§ **EXERCISE INSTRUCTIONS**: Transcribe, verbatim, every line from the start of the entries through the line that contains "The width and height of the screenshot is (1200, 630)."; include both boundary lines and omit all others.

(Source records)
# # # #
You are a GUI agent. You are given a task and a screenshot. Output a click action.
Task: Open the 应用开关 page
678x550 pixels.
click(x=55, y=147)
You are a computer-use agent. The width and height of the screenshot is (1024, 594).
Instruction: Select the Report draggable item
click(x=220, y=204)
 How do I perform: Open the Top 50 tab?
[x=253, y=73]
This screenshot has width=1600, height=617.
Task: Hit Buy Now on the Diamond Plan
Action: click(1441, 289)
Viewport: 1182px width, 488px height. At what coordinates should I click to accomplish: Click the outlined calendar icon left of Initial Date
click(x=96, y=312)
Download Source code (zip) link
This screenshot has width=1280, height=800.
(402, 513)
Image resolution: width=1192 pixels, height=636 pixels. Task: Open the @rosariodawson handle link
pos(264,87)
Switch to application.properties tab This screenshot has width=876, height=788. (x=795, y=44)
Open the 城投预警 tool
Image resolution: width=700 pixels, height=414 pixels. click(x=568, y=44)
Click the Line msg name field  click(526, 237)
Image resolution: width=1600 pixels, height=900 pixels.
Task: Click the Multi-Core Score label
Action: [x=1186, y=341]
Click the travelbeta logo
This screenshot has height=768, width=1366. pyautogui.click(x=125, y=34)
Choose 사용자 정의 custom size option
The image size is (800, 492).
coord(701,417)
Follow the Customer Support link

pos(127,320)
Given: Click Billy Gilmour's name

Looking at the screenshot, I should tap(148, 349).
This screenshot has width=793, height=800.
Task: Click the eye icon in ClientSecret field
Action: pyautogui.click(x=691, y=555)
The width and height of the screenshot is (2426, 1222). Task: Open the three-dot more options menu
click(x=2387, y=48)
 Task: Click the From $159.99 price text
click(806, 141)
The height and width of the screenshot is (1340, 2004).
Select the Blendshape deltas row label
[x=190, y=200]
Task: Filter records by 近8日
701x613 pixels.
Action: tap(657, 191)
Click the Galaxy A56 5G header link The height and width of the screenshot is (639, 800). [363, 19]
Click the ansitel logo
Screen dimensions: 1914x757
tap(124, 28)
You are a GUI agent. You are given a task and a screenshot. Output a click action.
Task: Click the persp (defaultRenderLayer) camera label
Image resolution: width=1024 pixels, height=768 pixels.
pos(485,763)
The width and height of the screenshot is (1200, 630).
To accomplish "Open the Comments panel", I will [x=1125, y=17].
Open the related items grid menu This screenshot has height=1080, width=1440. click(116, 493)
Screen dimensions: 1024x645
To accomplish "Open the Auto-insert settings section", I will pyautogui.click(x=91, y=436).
# # # #
§ **WRITTEN REPLY**:
You are a GUI agent. You are given a task and a screenshot. Output a click action.
Task: Open the 应用开关 page
678x550 pixels.
click(x=55, y=147)
You are a computer-use agent. The width and height of the screenshot is (1024, 594).
Instruction: Select the Report draggable item
click(x=220, y=204)
 How do I perform: Open the Top 50 tab?
[x=253, y=73]
This screenshot has width=1600, height=617.
Task: Hit Buy Now on the Diamond Plan
Action: click(1441, 289)
Viewport: 1182px width, 488px height. At what coordinates should I click to accomplish: Click the outlined calendar icon left of Initial Date
click(x=96, y=312)
Download Source code (zip) link
This screenshot has width=1280, height=800.
(402, 513)
Image resolution: width=1192 pixels, height=636 pixels. Task: Open the @rosariodawson handle link
pos(264,87)
Switch to application.properties tab This screenshot has width=876, height=788. (x=795, y=44)
Open the 城投预警 tool
Image resolution: width=700 pixels, height=414 pixels. click(x=568, y=44)
Click the Line msg name field  click(526, 237)
Image resolution: width=1600 pixels, height=900 pixels.
Task: Click the Multi-Core Score label
Action: [x=1186, y=341]
Click the travelbeta logo
This screenshot has height=768, width=1366. pyautogui.click(x=125, y=34)
Choose 사용자 정의 custom size option
The image size is (800, 492).
coord(701,417)
Follow the Customer Support link

pos(127,320)
Given: Click Billy Gilmour's name

Looking at the screenshot, I should tap(148, 349).
This screenshot has width=793, height=800.
Task: Click the eye icon in ClientSecret field
Action: pyautogui.click(x=691, y=555)
The width and height of the screenshot is (2426, 1222). Task: Open the three-dot more options menu
click(x=2387, y=48)
 Task: Click the From $159.99 price text
click(806, 141)
The height and width of the screenshot is (1340, 2004).
Select the Blendshape deltas row label
[x=190, y=200]
Task: Filter records by 近8日
701x613 pixels.
Action: tap(657, 191)
Click the Galaxy A56 5G header link The height and width of the screenshot is (639, 800). [363, 19]
Click the ansitel logo
Screen dimensions: 1914x757
tap(124, 28)
You are a GUI agent. You are given a task and a screenshot. Output a click action.
Task: Click the persp (defaultRenderLayer) camera label
Image resolution: width=1024 pixels, height=768 pixels.
pos(485,763)
The width and height of the screenshot is (1200, 630).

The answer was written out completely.